Abstract

Humans are exposed to large numbers of environmental chemicals, some of which potentially interfere with the endocrine system. The identification of potential endocrine disrupting chemicals (EDCs) has gained increasing priority in the assessment of environmental hazards. The U.S. Environmental Protection Agency (U.S. EPA) has developed the Endocrine Disruptor Screening Program (EDSP) which aims to prioritize and screen potential EDCs. The Toxicity Forecaster (ToxCast) program has generated data using in vitro high-throughput screening (HTS) assays measuring activity of chemicals at multiple points along the androgen receptor (AR) activity pathway. In the present study, using a large and diverse data set of 1667 chemicals provided by the U.S. EPA from the combined ToxCast AR assays in the framework of the Collaborative Modeling Project for Androgen Receptor Activity (CoMPARA). Two models were built using ADMET Predictor™; one is based on Artificial Neural Networks (ANNs) technology and the other uses a Support Vector Machine (SVM) algorithm; one model is a Decision Tree (DT) developed in R; and two models make use of differently combined sets of structural alerts (SAs) automatically extracted by SARpy. We used two strategies to integrate predictions from single models; one is based on a majority vote approach and the other on prediction convergence. These strategies led to enhanced statistical performance in most cases. Moreover, the majority vote approach improved prediction coverage when one or more single models were not able to provide any estimations. This study integrates multiple in silico approaches as a virtual screening tool for use in risk assessment of endocrine disrupting chemicals.

● Your instructions
Could you reproduce the abstract on androgen receptor activity models above, word for word and in full?

● The data
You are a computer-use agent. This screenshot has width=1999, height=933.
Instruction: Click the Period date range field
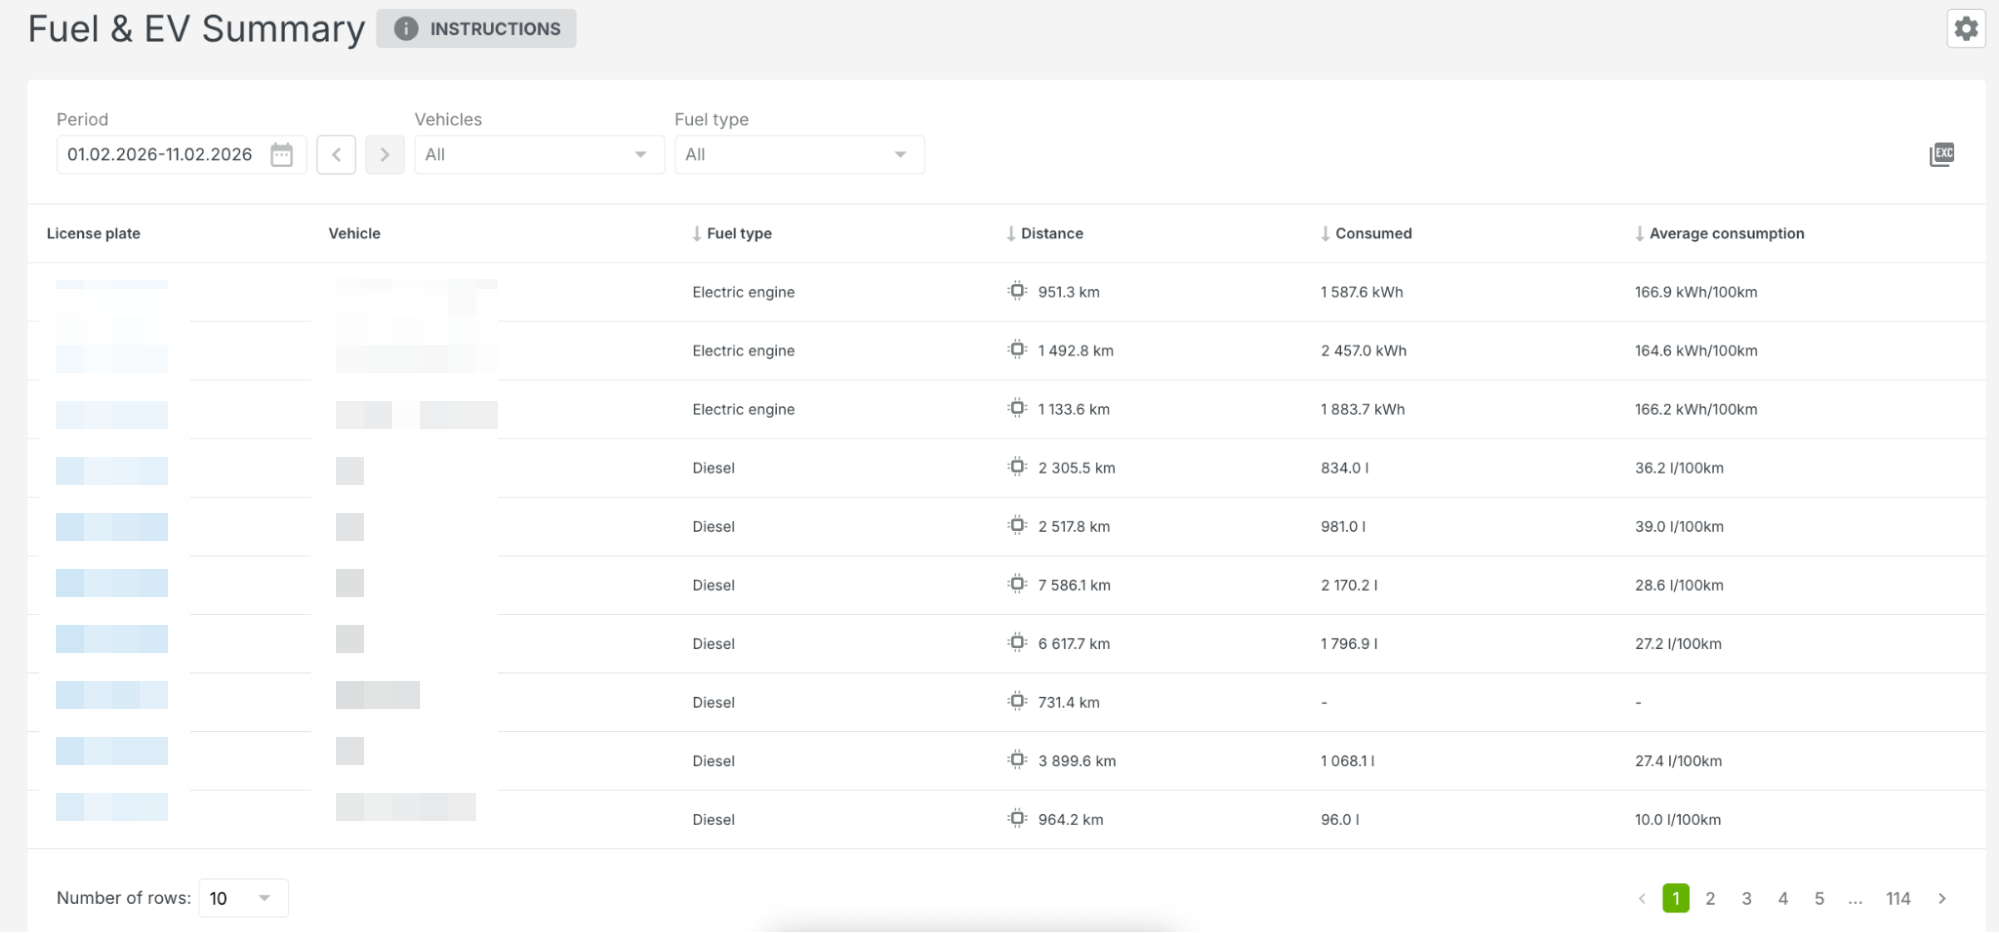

● Output of the task
Abstract

Humans are exposed to large numbers of environmental chemicals, some of which potentially interfere with the endocrine system. The identification of potential endocrine disrupting chemicals (EDCs) has gained increasing priority in the assessment of environmental hazards. The U.S. Environmental Protection Agency (U.S. EPA) has developed the Endocrine Disruptor Screening Program (EDSP) which aims to prioritize and screen potential EDCs. The Toxicity Forecaster (ToxCast) program has generated data using in vitro high-throughput screening (HTS) assays measuring activity of chemicals at multiple points along the androgen receptor (AR) activity pathway. In the present study, using a large and diverse data set of 1667 chemicals provided by the U.S. EPA from the combined ToxCast AR assays in the framework of the Collaborative Modeling Project for Androgen Receptor Activity (CoMPARA). Two models were built using ADMET Predictor™; one is based on Artificial Neural Networks (ANNs) technology and the other uses a Support Vector Machine (SVM) algorithm; one model is a Decision Tree (DT) developed in R; and two models make use of differently combined sets of structural alerts (SAs) automatically extracted by SARpy. We used two strategies to integrate predictions from single models; one is based on a majority vote approach and the other on prediction convergence. These strategies led to enhanced statistical performance in most cases. Moreover, the majority vote approach improved prediction coverage when one or more single models were not able to provide any estimations. This study integrates multiple in silico approaches as a virtual screening tool for use in risk assessment of endocrine disrupting chemicals.